Jeszcze w tym miesiącu kierowcy pojadą nowym odcinkiem drogi ekspresowej S7 Miechów-Szczepanowice liczącym 5,3 km długości. Jego budowa rozpoczęła się w październiku 2022 roku.
Jak poinformował Kacper Michna z krakowskiego oddziału Generalnej Dyrekcji Dróg Krajowych i Autostrad, inwestycja pomiędzy Miechowem i Szczepanowicami znajduje się na ostatnim etapie realizacji.
Jeszcze w sierpniu chcemy udostępnić ten odcinek kierowcom - zapowiedział przedstawiciel GDDKiA.Droga połączy dwa już funkcjonujące małopolskie odcinki S7 Moczydło-Miechów o długości 18,7 km oraz Szczepanowice-Widoma o długości 13,1 km. Dzięki temu kierowcy na północ od Krakowa będą mieć do dyspozycji 37,1 km drogi ekspresowej prowadzącej w kierunku Warszawy - wskazał Michna.
Według przedstawiciela GDDKiA, żeby w pełni połączyć trasą szybkiego ruchu dwa największe polskie miasta – Warszawę i Kraków – trzeba skończyć budowę ostatniego fragmentu S7, między węzłem Widoma a stolicą Małopolski. Fragment ten składa się z dwóch odcinków - pierwszy z nich to tzw. odcinek pozamiejski łączący Widomą z węzłem Mistrzejowice o długości 11,2 km. Planuje się udostępnienie go do ruchu pod koniec tego roku i połączenie tymczasowym zjazdem z powstającą drogą ekspresową S52 Północną Obwodnicą Krakowa.
Od węzła Mistrzejowice trasa S7 biegnie przez silnie zurbanizowany teren Nowej Huty, omijając po zachodniej stronie kombinat metalurgiczny. Na ok. 7. km miejskiej części trasy powstają dwa węzły - Mistrzejowice i Grębałów. Według drogowców jest to skomplikowany pod względem inżynieryjnym fragment, gdyż droga przechodzi przez instalacje wodne, gazowe, teletechniczne, kanalizacyjne i ciepłownicze, a także sieci energetyczne niskiego, średniego i wysokiego napięcia.
Dodatkowo trasa koliduje z torami kolejowymi (przekracza je ponadkilometrową estakadą) i tramwajowymi (nad S7 będą dwa wiadukty dla pojazdów komunikacji miejskiej).
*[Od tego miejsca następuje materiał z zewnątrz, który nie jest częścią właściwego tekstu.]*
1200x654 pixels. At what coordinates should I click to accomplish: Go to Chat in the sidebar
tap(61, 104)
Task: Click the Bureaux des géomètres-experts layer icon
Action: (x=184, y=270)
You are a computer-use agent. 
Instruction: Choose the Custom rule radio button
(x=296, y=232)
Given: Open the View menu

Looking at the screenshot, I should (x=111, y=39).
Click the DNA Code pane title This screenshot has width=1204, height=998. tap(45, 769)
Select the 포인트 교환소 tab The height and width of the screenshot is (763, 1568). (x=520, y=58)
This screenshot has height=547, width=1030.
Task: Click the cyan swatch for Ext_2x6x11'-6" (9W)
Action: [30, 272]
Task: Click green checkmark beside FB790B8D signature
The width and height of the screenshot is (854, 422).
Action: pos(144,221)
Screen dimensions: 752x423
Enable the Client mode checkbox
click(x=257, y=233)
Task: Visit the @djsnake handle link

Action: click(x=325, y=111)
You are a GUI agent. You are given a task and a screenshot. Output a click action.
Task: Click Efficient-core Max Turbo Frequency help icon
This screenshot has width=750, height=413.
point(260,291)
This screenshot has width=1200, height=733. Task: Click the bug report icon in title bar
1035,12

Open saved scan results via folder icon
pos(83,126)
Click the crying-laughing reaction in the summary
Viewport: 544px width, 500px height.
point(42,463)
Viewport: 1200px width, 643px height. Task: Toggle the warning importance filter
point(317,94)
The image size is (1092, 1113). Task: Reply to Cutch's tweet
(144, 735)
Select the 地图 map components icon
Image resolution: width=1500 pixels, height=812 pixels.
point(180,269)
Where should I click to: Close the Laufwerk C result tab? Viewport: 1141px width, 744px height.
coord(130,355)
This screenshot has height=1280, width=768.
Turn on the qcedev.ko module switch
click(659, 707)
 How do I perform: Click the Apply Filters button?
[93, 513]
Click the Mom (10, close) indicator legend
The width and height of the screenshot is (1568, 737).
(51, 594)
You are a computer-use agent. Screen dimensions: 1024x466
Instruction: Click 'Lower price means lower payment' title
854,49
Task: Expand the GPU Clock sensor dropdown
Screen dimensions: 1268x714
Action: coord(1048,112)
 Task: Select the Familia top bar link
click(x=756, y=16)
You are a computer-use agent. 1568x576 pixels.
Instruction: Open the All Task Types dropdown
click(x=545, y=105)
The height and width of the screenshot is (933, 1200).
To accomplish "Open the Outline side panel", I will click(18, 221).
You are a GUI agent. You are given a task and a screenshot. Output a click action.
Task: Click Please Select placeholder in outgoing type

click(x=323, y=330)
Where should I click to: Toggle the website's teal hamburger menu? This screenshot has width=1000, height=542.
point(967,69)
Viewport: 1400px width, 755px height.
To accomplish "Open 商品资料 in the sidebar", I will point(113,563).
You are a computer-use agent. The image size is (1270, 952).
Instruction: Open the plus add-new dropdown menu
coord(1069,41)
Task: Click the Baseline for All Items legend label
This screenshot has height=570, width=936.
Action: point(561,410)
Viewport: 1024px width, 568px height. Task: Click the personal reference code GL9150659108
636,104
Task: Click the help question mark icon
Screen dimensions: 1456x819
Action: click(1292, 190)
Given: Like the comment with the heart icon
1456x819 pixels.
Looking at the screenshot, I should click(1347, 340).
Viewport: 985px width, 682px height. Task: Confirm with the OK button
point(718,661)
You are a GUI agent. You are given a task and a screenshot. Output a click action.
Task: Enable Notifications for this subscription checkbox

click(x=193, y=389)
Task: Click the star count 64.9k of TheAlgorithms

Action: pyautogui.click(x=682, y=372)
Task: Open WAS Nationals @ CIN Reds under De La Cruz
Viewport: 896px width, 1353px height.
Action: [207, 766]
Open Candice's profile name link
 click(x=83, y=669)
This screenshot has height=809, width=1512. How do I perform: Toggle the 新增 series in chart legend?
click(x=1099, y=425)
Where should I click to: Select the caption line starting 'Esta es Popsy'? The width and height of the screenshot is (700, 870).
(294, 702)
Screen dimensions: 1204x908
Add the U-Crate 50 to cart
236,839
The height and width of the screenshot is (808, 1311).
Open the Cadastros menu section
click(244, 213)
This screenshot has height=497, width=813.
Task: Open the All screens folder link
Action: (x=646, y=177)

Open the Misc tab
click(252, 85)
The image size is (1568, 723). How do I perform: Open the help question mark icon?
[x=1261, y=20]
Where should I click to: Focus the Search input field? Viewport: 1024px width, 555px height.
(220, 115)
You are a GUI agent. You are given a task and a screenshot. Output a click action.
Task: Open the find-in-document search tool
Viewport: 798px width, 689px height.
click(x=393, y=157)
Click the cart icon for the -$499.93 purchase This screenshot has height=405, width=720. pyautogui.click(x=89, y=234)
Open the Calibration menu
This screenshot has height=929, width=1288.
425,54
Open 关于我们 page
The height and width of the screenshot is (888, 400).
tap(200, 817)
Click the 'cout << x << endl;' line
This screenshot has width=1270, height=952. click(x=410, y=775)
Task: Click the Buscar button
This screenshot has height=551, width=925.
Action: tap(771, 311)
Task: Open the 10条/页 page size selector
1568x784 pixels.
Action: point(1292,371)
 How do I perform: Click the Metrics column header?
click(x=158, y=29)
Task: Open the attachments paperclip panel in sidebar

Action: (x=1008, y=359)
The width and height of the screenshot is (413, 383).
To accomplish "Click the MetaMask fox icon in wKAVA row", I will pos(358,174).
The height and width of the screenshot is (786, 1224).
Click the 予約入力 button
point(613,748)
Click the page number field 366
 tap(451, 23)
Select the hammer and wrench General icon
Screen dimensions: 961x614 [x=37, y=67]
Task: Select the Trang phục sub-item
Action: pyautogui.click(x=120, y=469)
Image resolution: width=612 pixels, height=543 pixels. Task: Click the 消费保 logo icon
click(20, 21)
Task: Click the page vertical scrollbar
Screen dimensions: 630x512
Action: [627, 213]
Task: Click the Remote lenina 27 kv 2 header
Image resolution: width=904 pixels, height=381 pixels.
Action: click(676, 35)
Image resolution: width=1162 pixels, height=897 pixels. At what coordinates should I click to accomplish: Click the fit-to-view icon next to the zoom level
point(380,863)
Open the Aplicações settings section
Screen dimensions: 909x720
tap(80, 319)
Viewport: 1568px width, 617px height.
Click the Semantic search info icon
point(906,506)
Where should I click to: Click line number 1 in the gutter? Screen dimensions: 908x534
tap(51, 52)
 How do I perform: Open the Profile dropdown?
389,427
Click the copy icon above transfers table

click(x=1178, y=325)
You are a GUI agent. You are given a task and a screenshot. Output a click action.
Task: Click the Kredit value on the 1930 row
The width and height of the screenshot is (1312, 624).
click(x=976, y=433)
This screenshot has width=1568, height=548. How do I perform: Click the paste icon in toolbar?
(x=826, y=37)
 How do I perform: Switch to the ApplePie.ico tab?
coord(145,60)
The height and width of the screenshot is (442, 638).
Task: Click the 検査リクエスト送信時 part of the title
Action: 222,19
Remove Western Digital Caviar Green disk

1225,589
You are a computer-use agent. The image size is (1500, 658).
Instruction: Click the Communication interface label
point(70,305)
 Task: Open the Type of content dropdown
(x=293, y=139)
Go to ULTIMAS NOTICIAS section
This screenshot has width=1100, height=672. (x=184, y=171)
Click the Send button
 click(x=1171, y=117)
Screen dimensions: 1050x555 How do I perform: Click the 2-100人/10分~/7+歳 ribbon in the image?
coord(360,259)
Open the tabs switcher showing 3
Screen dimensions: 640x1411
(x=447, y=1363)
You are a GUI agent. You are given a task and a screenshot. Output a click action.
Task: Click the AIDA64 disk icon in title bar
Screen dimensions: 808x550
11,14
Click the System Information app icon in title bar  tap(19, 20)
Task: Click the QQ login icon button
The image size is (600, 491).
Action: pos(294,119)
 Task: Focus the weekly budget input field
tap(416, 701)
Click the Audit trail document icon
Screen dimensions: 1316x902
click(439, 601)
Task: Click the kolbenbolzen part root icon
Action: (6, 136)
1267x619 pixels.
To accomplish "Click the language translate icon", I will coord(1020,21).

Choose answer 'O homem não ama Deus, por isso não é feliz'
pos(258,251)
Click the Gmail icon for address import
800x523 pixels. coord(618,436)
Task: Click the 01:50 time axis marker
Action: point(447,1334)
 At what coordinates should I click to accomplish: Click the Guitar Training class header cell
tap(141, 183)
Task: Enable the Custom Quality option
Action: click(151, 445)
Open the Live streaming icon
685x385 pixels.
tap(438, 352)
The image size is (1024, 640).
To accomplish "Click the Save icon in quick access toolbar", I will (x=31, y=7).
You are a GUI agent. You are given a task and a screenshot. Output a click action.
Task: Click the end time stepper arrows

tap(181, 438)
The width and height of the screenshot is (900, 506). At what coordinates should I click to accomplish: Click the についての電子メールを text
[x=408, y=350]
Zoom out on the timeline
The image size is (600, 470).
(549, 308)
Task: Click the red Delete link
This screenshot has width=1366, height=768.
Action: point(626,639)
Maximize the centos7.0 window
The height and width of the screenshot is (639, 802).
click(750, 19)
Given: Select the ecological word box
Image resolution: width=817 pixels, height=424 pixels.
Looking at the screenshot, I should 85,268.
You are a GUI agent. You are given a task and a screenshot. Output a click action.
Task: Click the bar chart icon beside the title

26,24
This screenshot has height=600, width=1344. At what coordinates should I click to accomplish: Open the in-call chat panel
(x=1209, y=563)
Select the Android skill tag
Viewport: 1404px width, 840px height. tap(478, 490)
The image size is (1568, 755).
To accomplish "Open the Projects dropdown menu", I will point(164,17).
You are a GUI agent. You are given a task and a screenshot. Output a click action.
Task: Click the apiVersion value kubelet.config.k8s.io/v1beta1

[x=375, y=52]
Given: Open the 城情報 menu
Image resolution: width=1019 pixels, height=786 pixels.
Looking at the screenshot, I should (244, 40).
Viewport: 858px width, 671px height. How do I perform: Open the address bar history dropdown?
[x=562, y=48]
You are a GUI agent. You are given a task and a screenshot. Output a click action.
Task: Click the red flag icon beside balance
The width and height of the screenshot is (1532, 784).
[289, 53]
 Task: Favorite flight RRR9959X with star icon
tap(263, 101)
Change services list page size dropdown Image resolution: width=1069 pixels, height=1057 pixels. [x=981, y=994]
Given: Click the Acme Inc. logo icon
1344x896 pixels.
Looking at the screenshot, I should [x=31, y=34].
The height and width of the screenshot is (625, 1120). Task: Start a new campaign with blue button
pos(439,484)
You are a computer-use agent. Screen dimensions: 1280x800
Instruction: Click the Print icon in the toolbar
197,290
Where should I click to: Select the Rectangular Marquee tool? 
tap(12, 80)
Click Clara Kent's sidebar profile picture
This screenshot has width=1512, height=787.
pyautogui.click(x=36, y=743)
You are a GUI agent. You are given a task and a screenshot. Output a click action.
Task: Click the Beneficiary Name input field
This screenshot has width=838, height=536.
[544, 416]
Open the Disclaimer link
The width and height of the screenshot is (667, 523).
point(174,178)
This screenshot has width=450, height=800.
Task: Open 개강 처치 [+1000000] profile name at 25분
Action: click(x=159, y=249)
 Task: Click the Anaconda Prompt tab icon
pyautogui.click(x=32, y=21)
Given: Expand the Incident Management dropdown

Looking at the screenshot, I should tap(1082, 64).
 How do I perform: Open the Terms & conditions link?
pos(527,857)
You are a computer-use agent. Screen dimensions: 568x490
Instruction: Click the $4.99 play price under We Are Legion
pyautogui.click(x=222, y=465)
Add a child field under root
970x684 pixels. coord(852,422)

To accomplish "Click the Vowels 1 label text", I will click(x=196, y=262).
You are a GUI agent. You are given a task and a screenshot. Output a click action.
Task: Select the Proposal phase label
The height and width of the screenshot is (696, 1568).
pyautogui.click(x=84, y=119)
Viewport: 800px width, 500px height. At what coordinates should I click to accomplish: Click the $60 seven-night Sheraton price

Realizacja tego odcinka jest opóźniona, ponieważ już w trakcie budowy nastąpiła konieczność przeprojektowania węzła Mistrzejowice. W zeszłym miesiącu wojewoda małopolski wydał zezwolenie na realizację inwestycji drogowej dla tego węzła. GDDKiA zakłada, że zostanie on zrealizowany w 2025 roku.